── AVAILABLE DATA

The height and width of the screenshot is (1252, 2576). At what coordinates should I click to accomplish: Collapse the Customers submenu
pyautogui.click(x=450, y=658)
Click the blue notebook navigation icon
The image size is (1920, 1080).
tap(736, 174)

────

- _PROBLEM_: An exact reproduction of all the entries above is required.

- _RESPONSE AREA_:
The height and width of the screenshot is (1252, 2576). At what coordinates should I click to accomplish: Collapse the Customers submenu
pyautogui.click(x=450, y=658)
Click the blue notebook navigation icon
The image size is (1920, 1080).
tap(736, 174)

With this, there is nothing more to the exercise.